Allein die Hunde der zweiten Gruppe blieben lethargisch am selben Platz. Sie unternahmen keinerlei Versuche, den Schocks zu entgehen. Wenn sie es dennoch versuchten, brauchten sie hierfür deutlich mehr Zeit.

Kritik an Versuchen

Die Experimente waren stark umstritten, führten aber zu Hypothesen, mit denen Forscher Depressionen zu erklären versuchen. Bei nachweislicher Hilflosigkeit in ausweglosen Situationen – beispielsweise Naturkatastrophen, Kriegen oder Todesfällen – konnten Forscher klar beobachten, dass Menschen anschließend apathisch und lethargisch waren.

Gleichzeitig kommt dieses Erklärungsmodell an seine Grenzen. Manche Menschen reagieren trotz erlittener Erfahrungen von Kontrollverlust nicht mit erlernter Hilflosigkeit. Es ist also auch eine Frage der Persönlichkeit und der individuellen Resilienz. Erlernte Hilflosigkeit zeigt sich vor allem bei Menschen mit folgenden Eigenschaften:

  • Probleme nehmen sie immer persönlich (persönlicher Charakter).
  • Sie kreisen ständig ums Problem, welches somit zum Lebensinhalt gerät (genereller Charakter).
  • Dieses Problem empfinden sie als unlösbar (permanenter Charakter).

Erlernte Hilflosigkeit in Therapie überwinden

Erlernte Hilflosigkeit steht für eine Verarmung des Denkens und eine Fixierung auf reduzierte Denkmuster, die es zu überwinden gilt. Erlernte Hilflosigkeit lässt sich „verlernen“. Neben den genannten Maßnahmen, die jeder aktiv selbst ergreifen kann, gibt es vielversprechende Therapiemöglichkeiten. Professionelle Hilfe können Betroffene hier von psychologischen Verhaltenstherapeuten oder Fachärzten für Psychotherapie mit dem Schwerpunkt kognitive Verhaltenstherapie erhalten.

Dafür muss der Betroffene dazu bereit sein, einen Schritt ins Unbekannte zu wagen. Er muss den dringenden Wunsch haben, sein eigenes Leben zu leben und nicht eines, das den Vorstellungen der Familie, irgendwelcher Kollegen oder der Gesellschaft entspricht, oder das von Kultur und Tradition geprägt ist.

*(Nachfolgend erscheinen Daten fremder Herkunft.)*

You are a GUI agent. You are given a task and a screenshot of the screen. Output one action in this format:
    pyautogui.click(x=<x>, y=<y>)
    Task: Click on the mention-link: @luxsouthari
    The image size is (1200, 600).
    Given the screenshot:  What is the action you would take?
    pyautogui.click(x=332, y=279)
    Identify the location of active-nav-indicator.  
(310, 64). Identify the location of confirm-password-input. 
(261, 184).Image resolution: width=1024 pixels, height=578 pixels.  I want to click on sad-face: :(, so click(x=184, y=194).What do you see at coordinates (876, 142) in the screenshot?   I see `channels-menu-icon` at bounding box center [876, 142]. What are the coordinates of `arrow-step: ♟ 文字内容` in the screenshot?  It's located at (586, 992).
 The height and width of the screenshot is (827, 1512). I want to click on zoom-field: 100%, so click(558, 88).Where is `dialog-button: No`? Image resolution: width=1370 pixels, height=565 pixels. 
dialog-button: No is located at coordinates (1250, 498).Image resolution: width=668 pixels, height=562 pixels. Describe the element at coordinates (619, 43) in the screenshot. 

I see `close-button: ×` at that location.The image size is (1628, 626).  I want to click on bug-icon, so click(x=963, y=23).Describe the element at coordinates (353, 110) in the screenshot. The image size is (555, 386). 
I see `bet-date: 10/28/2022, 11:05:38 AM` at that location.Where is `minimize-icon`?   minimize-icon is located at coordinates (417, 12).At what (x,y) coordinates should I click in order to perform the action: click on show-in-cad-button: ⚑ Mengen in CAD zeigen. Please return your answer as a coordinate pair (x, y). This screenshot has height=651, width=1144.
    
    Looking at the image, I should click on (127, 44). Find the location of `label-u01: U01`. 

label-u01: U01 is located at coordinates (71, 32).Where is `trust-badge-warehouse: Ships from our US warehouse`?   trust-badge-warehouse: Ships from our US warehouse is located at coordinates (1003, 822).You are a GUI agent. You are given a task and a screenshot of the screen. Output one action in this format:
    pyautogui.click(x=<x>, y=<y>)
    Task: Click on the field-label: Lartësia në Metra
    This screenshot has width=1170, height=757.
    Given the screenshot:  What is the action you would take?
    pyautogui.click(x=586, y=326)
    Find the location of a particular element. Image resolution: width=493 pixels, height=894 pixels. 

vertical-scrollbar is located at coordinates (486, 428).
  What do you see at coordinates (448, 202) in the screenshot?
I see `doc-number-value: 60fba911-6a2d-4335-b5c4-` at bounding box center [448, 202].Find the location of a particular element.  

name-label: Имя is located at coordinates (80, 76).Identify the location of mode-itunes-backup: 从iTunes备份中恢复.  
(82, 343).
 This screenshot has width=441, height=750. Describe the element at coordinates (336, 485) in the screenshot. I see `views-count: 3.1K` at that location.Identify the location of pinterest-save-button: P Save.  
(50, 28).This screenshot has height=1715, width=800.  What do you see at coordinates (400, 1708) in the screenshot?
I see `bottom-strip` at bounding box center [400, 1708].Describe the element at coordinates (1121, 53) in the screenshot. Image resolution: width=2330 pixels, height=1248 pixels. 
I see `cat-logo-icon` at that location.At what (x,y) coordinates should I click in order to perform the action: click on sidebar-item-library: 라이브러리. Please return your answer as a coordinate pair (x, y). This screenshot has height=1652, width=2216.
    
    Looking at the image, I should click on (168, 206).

Der Betroffene muss sich seinen Ängsten und unangenehmen Tatsachen stellen, die er sonst zu vermeiden sucht. Als Therapieziel ergibt sich aus dem Erklärungsmodell nach Seligman, dass die Betroffene wieder lernen, dass sie selbst ihr Leben in der Hand haben: Sie können die Kontrolle über ihre Umwelt erlangen und Probleme selbstständig überwinden. Sie müssen den Selbstwert und die Wertschätzung der eigenen Person wieder erlernen.